## Problem to work on
Across the whole listing, filter for the string "computer" and copy every line that has it.

☆ ☆ ☆ ☆

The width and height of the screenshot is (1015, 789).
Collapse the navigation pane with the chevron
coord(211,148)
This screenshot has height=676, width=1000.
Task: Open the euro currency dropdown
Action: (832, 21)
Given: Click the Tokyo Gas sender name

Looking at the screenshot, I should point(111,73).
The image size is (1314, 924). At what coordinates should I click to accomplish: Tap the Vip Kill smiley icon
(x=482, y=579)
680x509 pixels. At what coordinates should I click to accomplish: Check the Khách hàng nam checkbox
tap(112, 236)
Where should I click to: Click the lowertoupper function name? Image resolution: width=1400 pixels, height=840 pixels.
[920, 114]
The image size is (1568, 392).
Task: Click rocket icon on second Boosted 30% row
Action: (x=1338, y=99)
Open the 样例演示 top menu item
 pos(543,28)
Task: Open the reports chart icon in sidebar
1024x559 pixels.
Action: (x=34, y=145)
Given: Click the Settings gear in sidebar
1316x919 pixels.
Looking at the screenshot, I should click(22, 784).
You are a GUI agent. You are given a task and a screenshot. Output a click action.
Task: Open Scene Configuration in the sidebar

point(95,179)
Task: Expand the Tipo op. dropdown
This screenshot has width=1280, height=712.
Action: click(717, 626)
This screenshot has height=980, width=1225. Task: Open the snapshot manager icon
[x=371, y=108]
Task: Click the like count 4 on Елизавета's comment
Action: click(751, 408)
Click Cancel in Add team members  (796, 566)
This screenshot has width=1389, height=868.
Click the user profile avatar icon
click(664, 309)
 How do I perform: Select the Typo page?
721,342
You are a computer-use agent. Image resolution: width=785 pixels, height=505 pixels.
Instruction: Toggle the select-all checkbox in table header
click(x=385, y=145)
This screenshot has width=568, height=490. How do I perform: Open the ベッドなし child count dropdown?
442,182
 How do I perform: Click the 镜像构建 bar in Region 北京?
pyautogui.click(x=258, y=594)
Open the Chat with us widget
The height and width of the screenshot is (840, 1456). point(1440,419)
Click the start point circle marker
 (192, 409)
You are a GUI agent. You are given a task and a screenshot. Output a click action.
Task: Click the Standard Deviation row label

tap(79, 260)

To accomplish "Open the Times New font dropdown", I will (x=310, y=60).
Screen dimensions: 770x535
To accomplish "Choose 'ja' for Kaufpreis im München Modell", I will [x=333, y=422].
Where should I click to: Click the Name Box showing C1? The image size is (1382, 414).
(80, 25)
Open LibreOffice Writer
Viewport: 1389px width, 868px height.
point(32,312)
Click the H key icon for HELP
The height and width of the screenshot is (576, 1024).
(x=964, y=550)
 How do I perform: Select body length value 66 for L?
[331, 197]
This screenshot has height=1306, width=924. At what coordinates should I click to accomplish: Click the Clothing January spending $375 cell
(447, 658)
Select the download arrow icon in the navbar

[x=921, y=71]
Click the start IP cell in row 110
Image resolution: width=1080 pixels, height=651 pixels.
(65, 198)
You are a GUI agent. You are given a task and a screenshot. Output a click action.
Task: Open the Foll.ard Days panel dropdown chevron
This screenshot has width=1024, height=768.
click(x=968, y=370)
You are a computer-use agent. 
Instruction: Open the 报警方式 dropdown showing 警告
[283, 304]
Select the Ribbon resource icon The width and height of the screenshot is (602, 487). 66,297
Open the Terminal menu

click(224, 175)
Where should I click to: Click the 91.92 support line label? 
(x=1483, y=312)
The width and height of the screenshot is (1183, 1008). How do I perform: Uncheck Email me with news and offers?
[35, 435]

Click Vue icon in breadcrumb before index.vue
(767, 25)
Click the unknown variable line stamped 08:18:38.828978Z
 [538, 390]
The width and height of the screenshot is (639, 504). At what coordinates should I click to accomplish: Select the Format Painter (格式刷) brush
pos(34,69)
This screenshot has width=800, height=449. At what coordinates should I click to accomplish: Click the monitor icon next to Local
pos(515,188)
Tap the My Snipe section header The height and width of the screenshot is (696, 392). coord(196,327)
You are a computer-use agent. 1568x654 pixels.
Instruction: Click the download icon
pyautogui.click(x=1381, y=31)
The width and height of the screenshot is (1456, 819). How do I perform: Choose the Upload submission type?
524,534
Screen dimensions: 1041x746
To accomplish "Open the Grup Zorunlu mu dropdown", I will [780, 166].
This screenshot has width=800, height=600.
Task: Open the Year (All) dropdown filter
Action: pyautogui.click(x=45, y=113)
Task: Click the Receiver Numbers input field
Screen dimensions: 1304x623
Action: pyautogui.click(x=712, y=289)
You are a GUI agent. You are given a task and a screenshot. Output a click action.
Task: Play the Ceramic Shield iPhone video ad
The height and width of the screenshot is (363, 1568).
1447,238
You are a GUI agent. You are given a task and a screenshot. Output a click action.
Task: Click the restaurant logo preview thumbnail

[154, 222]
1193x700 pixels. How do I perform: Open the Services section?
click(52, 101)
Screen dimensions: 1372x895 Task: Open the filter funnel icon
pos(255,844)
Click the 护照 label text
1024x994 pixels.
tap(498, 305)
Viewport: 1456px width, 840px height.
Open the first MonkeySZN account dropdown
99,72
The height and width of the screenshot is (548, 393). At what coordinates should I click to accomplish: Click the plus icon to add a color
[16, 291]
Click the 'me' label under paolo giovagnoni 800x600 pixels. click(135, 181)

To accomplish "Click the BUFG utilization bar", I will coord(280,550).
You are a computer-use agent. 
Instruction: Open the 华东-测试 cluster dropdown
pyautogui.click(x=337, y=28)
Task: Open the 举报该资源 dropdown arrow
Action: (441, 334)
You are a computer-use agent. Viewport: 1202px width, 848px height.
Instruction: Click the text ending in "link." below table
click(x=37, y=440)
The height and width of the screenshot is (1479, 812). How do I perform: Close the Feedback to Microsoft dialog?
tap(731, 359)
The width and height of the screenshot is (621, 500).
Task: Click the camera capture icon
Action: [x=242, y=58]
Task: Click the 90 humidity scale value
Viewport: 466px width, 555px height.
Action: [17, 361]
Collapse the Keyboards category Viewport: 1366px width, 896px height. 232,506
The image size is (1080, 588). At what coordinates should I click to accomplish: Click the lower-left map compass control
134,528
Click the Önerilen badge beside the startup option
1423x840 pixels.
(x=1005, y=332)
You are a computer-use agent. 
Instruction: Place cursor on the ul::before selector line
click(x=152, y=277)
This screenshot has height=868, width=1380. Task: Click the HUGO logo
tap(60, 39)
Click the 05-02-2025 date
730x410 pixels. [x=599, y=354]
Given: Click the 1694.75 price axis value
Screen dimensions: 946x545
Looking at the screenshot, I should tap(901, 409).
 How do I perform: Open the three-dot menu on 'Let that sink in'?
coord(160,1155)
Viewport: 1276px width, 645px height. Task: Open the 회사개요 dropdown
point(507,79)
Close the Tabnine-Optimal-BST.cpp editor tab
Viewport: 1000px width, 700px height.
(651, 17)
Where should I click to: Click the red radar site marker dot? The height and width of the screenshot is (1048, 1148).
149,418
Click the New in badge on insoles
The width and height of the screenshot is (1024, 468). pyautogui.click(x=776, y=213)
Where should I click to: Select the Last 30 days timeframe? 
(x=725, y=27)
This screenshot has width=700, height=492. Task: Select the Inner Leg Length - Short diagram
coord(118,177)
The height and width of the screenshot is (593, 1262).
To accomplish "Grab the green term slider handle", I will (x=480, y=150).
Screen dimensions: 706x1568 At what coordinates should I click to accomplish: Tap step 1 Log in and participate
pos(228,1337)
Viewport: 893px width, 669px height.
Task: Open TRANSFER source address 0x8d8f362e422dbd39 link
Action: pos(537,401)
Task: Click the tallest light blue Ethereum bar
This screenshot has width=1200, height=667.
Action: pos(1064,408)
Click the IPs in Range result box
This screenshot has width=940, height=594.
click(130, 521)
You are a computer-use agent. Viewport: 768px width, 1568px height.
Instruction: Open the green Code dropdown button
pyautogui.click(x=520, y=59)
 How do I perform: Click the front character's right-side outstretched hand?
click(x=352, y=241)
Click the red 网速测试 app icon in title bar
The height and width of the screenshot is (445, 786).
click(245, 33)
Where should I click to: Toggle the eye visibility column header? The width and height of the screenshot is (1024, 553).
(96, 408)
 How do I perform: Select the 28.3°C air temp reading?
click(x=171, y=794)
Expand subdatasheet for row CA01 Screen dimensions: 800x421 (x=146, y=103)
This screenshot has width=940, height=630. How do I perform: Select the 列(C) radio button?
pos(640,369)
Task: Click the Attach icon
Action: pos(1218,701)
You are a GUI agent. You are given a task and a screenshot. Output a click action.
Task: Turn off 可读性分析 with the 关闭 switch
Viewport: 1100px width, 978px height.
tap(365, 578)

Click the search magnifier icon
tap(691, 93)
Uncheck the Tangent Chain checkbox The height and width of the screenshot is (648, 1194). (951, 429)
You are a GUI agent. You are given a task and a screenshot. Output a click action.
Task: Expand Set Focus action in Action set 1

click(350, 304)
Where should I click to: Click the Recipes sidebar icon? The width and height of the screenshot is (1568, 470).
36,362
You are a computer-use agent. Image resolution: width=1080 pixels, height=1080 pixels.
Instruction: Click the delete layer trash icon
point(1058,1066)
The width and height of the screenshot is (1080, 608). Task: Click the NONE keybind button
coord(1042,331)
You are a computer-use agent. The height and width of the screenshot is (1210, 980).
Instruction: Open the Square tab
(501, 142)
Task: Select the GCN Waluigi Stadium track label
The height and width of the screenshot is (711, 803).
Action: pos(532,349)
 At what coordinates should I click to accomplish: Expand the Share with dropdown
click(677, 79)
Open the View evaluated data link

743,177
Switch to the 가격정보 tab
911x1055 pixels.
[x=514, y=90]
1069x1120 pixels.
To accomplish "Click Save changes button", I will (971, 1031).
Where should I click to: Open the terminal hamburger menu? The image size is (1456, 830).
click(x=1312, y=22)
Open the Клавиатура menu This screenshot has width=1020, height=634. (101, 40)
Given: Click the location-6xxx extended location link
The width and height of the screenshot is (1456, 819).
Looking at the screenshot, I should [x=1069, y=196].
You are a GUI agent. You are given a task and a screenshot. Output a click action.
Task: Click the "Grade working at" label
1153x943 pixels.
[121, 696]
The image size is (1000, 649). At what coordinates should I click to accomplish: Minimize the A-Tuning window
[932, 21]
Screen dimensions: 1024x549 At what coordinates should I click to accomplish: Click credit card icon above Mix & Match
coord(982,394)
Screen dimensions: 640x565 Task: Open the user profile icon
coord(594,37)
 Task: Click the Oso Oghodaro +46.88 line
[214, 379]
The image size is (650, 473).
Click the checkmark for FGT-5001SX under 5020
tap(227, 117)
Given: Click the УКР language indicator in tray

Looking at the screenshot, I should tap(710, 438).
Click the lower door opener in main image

☆ ☆ ☆ ☆

## Written solution
You are a computer-use agent. Image resolution: width=785 pixels, height=505 pixels.
You are a computer-use agent. 
You are a computer-use agent. 1568x654 pixels.
You are a computer-use agent. 
You are a computer-use agent. Viewport: 1202px width, 848px height.
You are a computer-use agent. 
You are a computer-use agent. Viewport: 768px width, 1568px height.
You are a computer-use agent. Image resolution: width=1080 pixels, height=1080 pixels.
You are a computer-use agent. The height and width of the screenshot is (1210, 980).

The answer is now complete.